When I was a kid, I saw my first major league baseball game in Yankee Stadium. I saw my first NFL game there, too, because it was the New York Giants’ home field.

In 1985, when I was doing mornings for NBC’s flagship FM station in New York, one of the women in the Yankees front office was a regular listener who invited me to come to a game. I went with a friend and was shocked between innings to look up and see “The Yankees Welcome Paul Harris Of 97 WYNY!” on the scoreboard.

Each of those events happened in the old House That Ruth Built, but last week I went to the new Yankee Stadium for a much more important ceremony — my daughter’s graduation from New York University. Thirty thousand of us filled the seats to watch the pomp and circumstance, the speeches, the honorary degrees for Billy Crystal and Congressman John Lewis, and the excitement of all those new graduates in violet robes.

The next day, we attended the smaller commencement for Gallatin, her school within NYU, at David Geffen Hall — which used to be called Avery Fisher Hall, and before that Philharmonic Hall, where my parents took me to see Leonard Bernstein conduct Young People’s Orchestra concerts fifty years ago.

My mind was flooded with circle-of-life thoughts, not just because of my history with the buildings, but because NYU is where my father got his doctorate and my brother got his law degree. Unlike them, however, she’s not a native New Yorker — having been born in Virginia and grown up in Missouri — so she’s the first in my family to graduate from an out-of-state college.
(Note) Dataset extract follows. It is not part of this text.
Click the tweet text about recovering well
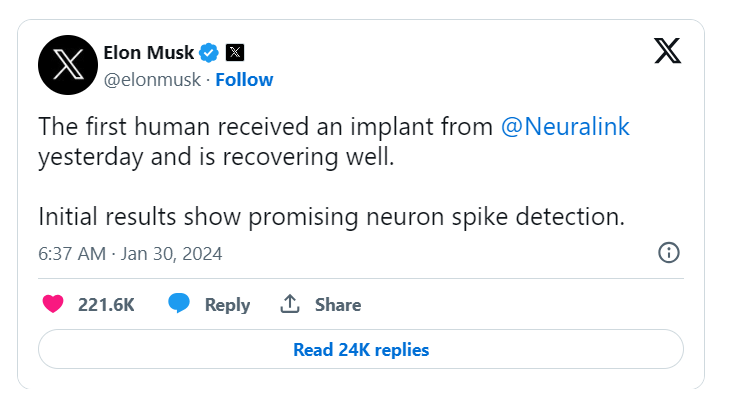This screenshot has width=730, height=395. coord(216,157)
My wife and I started saving for our daughter’s college education almost from the beginning, and it seems like not so long ago that I was driving her around several states looking at universities she might want to attend. For twenty years, starting in pre-school, we’ve been very involved with all aspects of her education, because we know how important it is to her future. Now, our jobs are mostly done, and we have to sit back and see what path she follows.

I’m still coming to terms with it, but I certainly couldn’t be prouder of what she’s accomplished and the smart, independent woman she’s become. I can’t wait to see what she’ll do next as she fills in her own circle of life.